Annajane was having a hard time catching her breath. It felt as though she’d been punched in the chest. She held up her hand, struggling to regain her composure. “I don’t want to hear this, Mason. It’s too personal.”
“My God,” he said, his voice breaking. “I never saw this coming.”
Annajane sat back in her chair, easing her hand out from beneath his. She folded her hands in her lap, just for something to do.
“So now what?”
“Celia knows I’m in love with you. But she doesn’t seem to care. She says she can’t raise a child by herself. Not that I would let her. Celia’s not really … maternal.” He straightened his shoulders. “This is my responsibility. I’ll just … have to figure out how to make it work.”
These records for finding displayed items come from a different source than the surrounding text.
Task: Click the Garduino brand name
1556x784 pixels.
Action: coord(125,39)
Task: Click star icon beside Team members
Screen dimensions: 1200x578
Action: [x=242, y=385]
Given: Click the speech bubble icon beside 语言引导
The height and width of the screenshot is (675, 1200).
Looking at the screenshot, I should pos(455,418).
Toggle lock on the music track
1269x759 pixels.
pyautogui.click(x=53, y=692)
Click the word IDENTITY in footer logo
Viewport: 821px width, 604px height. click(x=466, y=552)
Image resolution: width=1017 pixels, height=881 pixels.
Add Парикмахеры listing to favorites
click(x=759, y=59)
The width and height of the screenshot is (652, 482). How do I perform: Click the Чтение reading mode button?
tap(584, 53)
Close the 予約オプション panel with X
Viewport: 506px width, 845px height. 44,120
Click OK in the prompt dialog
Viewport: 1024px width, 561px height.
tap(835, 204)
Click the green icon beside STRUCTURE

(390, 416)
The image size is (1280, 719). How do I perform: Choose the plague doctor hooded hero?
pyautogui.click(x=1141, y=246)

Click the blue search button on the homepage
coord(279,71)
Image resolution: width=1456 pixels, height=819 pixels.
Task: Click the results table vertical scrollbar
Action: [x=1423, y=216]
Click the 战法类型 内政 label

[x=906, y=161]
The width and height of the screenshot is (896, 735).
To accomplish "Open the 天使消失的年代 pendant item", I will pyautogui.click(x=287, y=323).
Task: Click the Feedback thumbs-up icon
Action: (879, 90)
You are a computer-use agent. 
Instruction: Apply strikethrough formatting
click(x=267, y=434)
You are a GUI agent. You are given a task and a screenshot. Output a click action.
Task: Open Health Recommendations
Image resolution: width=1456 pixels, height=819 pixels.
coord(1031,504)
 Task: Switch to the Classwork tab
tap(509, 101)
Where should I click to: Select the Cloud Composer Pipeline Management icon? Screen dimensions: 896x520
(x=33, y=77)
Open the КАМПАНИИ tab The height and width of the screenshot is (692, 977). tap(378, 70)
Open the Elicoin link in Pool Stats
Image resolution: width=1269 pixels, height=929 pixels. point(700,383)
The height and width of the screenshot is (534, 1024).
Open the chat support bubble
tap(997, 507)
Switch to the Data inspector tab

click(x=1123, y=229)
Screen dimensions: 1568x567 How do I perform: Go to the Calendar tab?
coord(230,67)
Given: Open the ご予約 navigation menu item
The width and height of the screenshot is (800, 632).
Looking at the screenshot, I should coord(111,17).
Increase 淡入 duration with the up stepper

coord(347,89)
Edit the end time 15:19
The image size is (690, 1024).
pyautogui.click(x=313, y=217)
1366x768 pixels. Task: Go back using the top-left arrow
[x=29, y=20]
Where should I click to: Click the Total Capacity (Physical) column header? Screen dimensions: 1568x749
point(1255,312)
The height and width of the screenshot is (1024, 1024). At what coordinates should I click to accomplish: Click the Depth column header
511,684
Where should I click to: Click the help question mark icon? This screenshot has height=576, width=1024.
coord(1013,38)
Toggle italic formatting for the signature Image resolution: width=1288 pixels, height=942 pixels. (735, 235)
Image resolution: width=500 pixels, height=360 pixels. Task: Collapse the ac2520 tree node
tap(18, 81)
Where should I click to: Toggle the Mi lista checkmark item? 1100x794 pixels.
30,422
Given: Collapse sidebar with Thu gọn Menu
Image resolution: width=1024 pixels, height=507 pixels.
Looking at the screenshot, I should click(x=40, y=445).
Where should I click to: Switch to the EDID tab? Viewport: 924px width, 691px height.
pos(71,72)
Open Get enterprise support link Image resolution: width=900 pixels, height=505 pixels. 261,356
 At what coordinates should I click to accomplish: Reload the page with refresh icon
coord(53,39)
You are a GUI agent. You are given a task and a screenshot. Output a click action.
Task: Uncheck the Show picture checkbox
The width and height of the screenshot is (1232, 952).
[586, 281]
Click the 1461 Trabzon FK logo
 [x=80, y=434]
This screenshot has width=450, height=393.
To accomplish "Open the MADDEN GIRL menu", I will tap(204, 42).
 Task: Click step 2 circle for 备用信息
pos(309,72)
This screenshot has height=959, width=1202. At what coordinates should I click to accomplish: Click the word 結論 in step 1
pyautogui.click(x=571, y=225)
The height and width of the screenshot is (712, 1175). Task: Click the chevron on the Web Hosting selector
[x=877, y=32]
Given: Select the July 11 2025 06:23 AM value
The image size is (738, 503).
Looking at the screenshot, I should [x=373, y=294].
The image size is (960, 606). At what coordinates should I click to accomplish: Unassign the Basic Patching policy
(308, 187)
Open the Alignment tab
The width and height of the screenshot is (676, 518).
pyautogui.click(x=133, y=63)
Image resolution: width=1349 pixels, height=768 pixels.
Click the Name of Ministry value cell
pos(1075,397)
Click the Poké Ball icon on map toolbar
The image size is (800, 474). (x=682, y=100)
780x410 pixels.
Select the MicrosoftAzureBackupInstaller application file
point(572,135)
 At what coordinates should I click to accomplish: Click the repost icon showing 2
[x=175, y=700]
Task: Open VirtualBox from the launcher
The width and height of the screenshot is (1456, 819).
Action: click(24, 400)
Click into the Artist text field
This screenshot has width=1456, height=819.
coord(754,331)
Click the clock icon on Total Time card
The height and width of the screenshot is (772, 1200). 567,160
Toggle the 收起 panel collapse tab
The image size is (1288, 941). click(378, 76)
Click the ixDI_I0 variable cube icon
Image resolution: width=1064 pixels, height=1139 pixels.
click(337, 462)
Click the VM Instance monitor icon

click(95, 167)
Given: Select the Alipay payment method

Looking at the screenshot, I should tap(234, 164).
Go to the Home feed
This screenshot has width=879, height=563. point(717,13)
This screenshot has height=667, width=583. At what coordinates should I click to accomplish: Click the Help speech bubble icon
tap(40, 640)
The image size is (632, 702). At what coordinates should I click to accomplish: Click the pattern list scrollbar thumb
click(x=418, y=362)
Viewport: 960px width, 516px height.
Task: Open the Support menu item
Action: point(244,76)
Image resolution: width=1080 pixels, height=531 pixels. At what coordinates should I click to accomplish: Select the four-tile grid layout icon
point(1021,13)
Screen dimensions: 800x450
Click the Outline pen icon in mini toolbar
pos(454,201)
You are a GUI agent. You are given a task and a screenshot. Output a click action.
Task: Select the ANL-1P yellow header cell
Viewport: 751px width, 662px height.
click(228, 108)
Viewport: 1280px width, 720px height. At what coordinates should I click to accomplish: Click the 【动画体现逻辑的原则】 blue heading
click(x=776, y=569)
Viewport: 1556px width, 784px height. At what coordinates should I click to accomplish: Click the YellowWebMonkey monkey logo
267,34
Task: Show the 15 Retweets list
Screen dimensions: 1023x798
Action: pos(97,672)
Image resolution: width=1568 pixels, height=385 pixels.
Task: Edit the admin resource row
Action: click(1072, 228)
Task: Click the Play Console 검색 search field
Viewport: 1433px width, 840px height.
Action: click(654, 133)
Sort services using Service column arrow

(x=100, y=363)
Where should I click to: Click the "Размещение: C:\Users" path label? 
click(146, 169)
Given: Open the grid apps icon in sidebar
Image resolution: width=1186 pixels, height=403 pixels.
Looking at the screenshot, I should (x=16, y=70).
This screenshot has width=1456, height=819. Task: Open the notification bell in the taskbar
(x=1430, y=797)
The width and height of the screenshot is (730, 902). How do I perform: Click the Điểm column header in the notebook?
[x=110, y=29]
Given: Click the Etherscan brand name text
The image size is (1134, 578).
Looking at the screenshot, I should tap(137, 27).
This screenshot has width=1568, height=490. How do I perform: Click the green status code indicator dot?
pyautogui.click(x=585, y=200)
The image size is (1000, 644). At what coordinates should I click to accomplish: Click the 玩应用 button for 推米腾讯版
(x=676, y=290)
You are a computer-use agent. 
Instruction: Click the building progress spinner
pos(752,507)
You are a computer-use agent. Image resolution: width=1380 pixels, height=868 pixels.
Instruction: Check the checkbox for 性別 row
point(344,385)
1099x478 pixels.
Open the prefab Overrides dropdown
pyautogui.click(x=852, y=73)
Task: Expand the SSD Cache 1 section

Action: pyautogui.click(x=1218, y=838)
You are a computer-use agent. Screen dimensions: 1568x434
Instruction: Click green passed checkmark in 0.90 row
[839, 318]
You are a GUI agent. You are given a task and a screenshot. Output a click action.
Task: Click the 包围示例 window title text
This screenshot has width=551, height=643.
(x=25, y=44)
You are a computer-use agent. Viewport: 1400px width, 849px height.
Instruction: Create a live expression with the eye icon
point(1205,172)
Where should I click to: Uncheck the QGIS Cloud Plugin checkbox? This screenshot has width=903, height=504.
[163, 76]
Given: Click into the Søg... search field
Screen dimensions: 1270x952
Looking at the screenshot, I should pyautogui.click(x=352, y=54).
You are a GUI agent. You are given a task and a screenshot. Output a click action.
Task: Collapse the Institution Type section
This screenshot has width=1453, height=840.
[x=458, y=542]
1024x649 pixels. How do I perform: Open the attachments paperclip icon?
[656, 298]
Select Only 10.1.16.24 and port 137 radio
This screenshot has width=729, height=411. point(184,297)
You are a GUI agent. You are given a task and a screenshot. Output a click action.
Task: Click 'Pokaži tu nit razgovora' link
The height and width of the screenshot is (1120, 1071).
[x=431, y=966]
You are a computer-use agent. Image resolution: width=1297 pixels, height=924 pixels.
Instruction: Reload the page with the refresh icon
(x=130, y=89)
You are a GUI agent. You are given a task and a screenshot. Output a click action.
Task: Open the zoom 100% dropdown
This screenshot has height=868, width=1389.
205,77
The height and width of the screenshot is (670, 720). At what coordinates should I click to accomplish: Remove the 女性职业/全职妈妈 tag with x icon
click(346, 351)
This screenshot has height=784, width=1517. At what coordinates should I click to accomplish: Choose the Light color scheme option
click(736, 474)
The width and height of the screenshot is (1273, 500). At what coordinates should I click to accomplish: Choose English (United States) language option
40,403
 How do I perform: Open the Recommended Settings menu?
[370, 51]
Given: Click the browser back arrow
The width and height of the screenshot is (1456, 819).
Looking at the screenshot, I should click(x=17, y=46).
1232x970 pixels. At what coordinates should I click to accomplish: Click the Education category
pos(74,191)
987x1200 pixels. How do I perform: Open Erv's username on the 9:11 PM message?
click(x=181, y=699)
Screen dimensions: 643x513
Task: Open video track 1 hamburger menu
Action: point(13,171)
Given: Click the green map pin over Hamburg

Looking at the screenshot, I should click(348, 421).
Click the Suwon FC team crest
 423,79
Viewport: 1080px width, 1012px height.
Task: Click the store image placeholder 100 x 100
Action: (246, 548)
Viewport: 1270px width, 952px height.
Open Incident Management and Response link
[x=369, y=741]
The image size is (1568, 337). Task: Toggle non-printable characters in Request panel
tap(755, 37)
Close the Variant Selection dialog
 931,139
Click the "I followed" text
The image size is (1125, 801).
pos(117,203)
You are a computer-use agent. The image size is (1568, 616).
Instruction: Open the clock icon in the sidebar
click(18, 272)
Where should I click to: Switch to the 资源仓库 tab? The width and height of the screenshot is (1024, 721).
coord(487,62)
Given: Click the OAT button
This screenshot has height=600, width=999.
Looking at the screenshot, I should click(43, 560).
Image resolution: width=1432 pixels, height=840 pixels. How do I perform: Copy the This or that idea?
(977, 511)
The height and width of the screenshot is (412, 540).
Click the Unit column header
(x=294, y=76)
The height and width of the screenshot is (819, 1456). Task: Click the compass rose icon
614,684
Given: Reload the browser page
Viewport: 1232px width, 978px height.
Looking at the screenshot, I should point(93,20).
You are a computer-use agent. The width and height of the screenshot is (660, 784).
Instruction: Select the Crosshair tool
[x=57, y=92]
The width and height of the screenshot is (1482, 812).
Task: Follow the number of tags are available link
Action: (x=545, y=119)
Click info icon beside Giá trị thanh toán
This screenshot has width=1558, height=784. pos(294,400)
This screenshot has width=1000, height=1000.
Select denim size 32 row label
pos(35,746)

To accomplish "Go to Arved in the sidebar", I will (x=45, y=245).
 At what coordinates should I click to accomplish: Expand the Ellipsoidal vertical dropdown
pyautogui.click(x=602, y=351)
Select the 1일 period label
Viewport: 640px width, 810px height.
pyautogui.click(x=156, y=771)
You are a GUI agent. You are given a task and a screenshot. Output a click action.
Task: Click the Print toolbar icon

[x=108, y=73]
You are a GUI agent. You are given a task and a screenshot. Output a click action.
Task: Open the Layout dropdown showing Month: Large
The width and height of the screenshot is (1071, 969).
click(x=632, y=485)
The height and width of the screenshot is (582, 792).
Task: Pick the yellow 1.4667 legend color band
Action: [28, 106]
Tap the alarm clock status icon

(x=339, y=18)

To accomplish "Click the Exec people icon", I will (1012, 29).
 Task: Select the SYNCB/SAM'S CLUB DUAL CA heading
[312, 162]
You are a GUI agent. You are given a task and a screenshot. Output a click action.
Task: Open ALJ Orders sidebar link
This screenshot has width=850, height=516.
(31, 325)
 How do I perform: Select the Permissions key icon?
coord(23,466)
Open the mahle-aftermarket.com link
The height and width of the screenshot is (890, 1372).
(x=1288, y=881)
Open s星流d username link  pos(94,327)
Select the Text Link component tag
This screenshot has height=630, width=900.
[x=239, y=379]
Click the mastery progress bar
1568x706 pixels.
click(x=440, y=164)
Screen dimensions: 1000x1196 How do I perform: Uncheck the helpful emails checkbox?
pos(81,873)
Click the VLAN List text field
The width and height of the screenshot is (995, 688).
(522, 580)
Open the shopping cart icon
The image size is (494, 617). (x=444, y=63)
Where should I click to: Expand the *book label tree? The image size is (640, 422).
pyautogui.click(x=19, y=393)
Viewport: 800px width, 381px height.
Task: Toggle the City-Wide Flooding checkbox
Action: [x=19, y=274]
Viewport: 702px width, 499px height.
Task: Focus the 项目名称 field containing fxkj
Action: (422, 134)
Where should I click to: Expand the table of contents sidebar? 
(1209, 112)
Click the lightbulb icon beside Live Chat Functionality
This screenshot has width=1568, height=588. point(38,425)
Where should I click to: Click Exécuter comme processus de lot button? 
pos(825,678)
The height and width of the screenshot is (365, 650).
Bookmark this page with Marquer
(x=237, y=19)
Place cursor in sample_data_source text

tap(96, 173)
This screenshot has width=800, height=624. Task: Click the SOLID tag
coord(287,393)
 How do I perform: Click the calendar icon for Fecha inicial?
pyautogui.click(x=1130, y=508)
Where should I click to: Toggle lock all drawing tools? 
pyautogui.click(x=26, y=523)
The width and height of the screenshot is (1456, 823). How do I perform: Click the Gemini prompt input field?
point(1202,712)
Annajane could only nod. She felt her eyes filling with tears and was sure that everyone in the room was watching them. She fumbled with her napkin and tried to push her chair away from the table. But the chair caught on the edge of the tablecloth, and her glass of wine tipped over, sending a rivulet of sauvignon blanc flowing across the table and into his lap. “Damn. I’m sorry,” she said, desperate for a way out. But her chair was stuck on the edge of a flagstone. “I need to leave. Right now. Please, Mason.”